*The exercise*: Which lines of the material below contain the word "Task"? Pick them out and copy each one in full.

>> Start Data records

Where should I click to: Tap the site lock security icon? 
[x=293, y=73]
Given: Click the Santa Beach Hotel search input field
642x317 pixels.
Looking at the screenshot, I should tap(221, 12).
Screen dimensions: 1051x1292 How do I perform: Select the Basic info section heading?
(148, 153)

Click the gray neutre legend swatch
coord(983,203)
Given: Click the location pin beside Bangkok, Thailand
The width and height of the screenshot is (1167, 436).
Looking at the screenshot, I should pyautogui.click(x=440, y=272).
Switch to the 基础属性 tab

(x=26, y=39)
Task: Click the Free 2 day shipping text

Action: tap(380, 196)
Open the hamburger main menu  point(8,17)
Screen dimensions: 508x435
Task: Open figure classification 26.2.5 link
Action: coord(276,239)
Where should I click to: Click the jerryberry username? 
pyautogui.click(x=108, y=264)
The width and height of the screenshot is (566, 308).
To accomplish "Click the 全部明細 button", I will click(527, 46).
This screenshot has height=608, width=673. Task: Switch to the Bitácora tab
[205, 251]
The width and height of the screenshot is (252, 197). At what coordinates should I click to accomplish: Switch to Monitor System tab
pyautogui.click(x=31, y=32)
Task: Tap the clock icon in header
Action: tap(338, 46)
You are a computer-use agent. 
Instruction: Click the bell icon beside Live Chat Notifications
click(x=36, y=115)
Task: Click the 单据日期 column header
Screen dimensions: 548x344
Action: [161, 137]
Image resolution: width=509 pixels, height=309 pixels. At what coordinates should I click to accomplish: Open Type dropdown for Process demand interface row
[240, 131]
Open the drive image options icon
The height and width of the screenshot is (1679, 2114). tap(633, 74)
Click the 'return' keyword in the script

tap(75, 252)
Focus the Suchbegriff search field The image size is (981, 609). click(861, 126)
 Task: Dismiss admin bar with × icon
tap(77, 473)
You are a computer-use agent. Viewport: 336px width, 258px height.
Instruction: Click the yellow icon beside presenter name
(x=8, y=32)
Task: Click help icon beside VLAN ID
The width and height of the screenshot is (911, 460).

>> End Data records

*Solution to this problem*:
Task: Click the Free 2 day shipping text
Task: Open figure classification 26.2.5 link
This screenshot has height=608, width=673. Task: Switch to the Bitácora tab
Task: Tap the clock icon in header
Task: Click the 单据日期 column header
 Task: Dismiss admin bar with × icon
Task: Click help icon beside VLAN ID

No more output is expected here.